Mazda 3 (BM/BN) Instructieboekje (2013-2019): Portiersloten

WAARSCHUWING

Neem dus altijd alle kinderen en huisdieren met u mee of laat een verantwoordelijke persoon bij hen achter: Het alleen achterlaten van kinderen of huisdieren in een geparkeerde auto is gevaarlijk: Bij warm weer kan de temperatuur in een auto dusdanig hoog oplopen dat dit hersenbeschadiging of zelfs de dood kan veroorzaken.

Laat nooit de sleutel in uw auto achter wanneer er zich kinderen in bevinden en bewaar ze op een plaats waar uw kinderen ze niet kunnen vinden en er niet mee kunnen spelen: Het is gevaarlijk kinderen in een auto achter te laten waarvan de sleutel in het contact steekt. Dit kan tot gevolg hebben dat iemand ernstig letsel wordt toegebracht of zelfs tot een ongeluk met dodelijke afloop leiden.

Sluit altijd alle ramen en het schuifdak, vergrendel de portieren en de achterklep/het kofferdeksel en neem de sleutel met u mee wanneer u uw auto onbeheerd achterlaat: Het niet-vergrendeld achterlaten van uw auto is gevaarlijk, aangezien kinderen zich in een hete auto zouden kunnen opsluiten, hetgeen een dodelijke afloop kan hebben. Ook is een auto die niet vergrendeld is een gemakkelijk doelwit voor dieven en inbrekers.

- _Aangeleverde gegevens_:
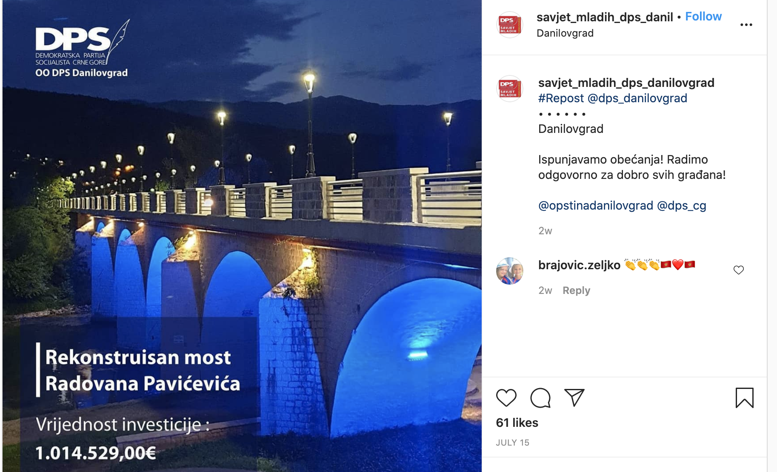Click caption author's DPS avatar
This screenshot has width=777, height=472.
[509, 89]
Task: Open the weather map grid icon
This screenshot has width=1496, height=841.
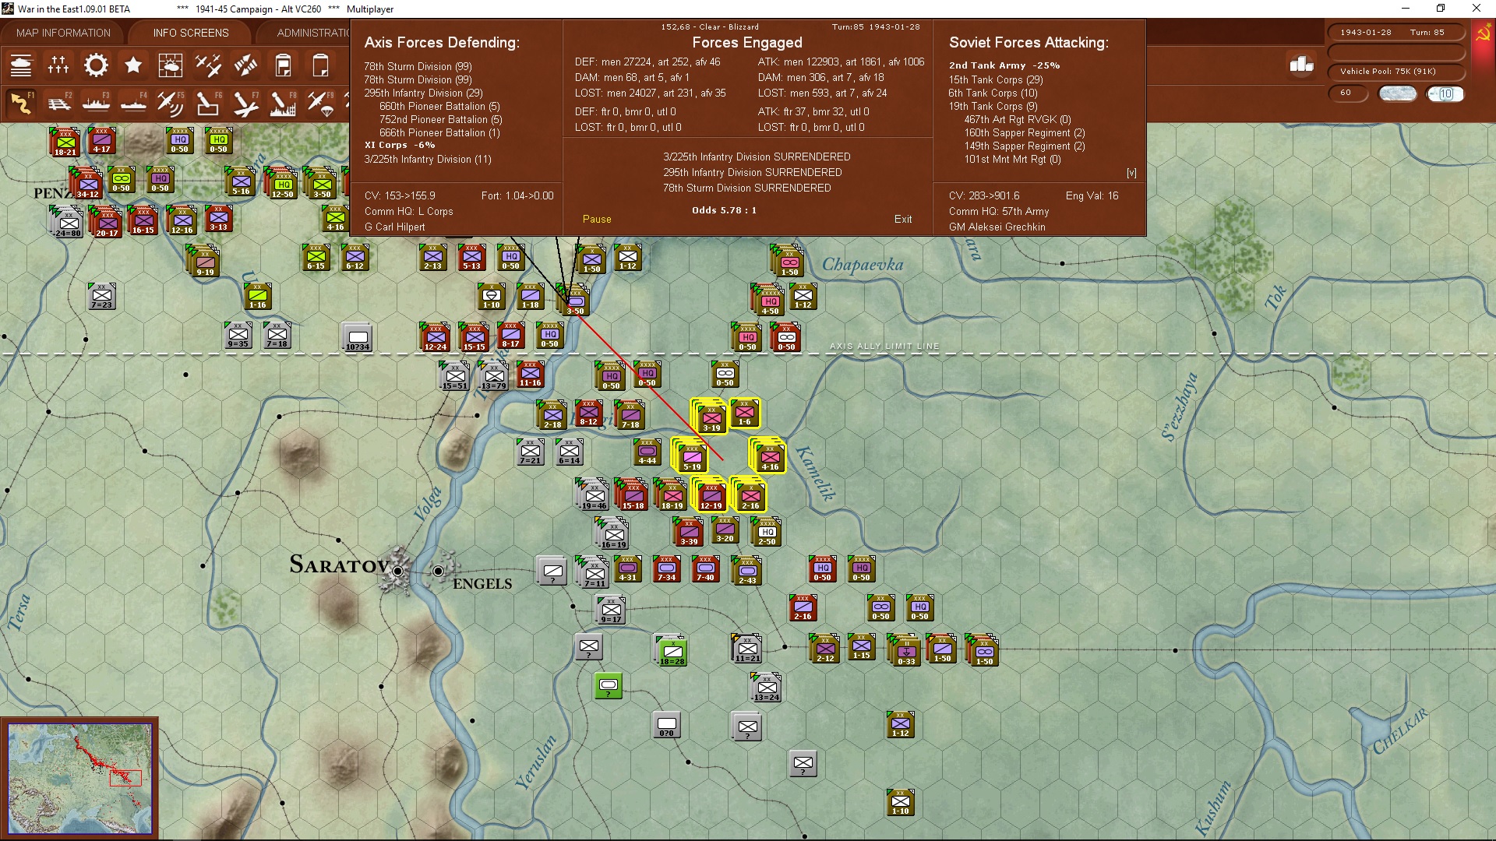Action: coord(170,65)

- _Schriftelijke opgave A_:
Beantwoord op basis van het tekstfragment over de portiersloten:
(i) Welke gevolgen kan de temperatuur in een geparkeerde auto bij warm weer hebben?
(ii) Waar moet de sleutel worden bewaard als er kinderen in de auto zijn?
(iii) Voor wie is een niet-vergrendelde auto een gemakkelijk doelwit?
- _Schriftelijke opgave B_: Noem alle delen van de auto die volgens het tekstfragment over de portiersloten gesloten of vergrendeld moeten worden voordat u de auto onbeheerd achterlaat.
- _Schriftelijke opgave C_: Zet het tekstfragment over de portiersloten voort na de laatste zin.
De gegevens komen uit een andere bron dan het tekstfragment.

- _Verwachte uitvoer A_:
(i) De temperatuur kan zo hoog oplopen dat dit hersenbeschadiging of zelfs de dood kan veroorzaken.
(ii) Op een plaats waar de kinderen de sleutel niet kunnen vinden en er niet mee kunnen spelen.
(iii) Voor dieven en inbrekers.

- _Verwachte uitvoer B_:
- alle ramen
- het schuifdak
- de portieren
- de achterklep/het kofferdeksel

- _Verwachte uitvoer C_:
Controleer altijd na het sluiten van de portieren en de achterklep/het kofferdeksel of deze goed gesloten zijn: Niet goed gesloten portieren en achterklep/het kofferdeksel zijn gevaarlijk. Als met de auto wordt gereden terwijl een van de portieren en de achterklep/het kofferdeksel niet goed gesloten is, kan het portier en de achterklep/het kofferdeksel plotseling open gaan en een ongeval veroorzaken.

Controleer alvorens een portier en de achterklep/het kofferdeksel te openen steeds de veiligheid rondom de auto: Het plotseling openen van een portier en de achterklep/het kofferdeksel is gevaarlijk. Dit kan een ongeval veroorzaken wanneer een passerende auto of voetganger geraakt wordt.

 

OPGELET Controleer altijd de situatie rondom de auto alvorens de portieren en de achterklep/het kofferdeksel te openen/ sluiten en wees voorzichtig bij harde wind of wanneer u op een helling parkeert. Niet goed letten op de situatie rondom de auto is gevaarlijk, omdat dan de kans bestaat dat vingers tussen het portier en de achterklep/ het kofferdeksel beklemd raken of een passerende voetganger geraakt wordt, wat een onvoorzien ongeval of letsel kan veroorzaken.

 

OPMERKING

  • Zet de motor altijd stop en sluit de portieren. Laat bovendien ter voorkoming van diefstal nooit waardevolle voorwerpen in het interieur achter.
  • Als de sleutel op de volgende plaatsen is achtergelaten en u de auto verlaat, bestaat de kans dat de portieren afhankelijk van de condities van de radiogolven vergrendeld worden, ook als de sleutel in de auto is achtergelaten.
  • Rondom het instrumentenpaneel
  • In een opbergvak zoals de handschoenenkast of de middenconsole
  • Op de hoedenplank (sedan)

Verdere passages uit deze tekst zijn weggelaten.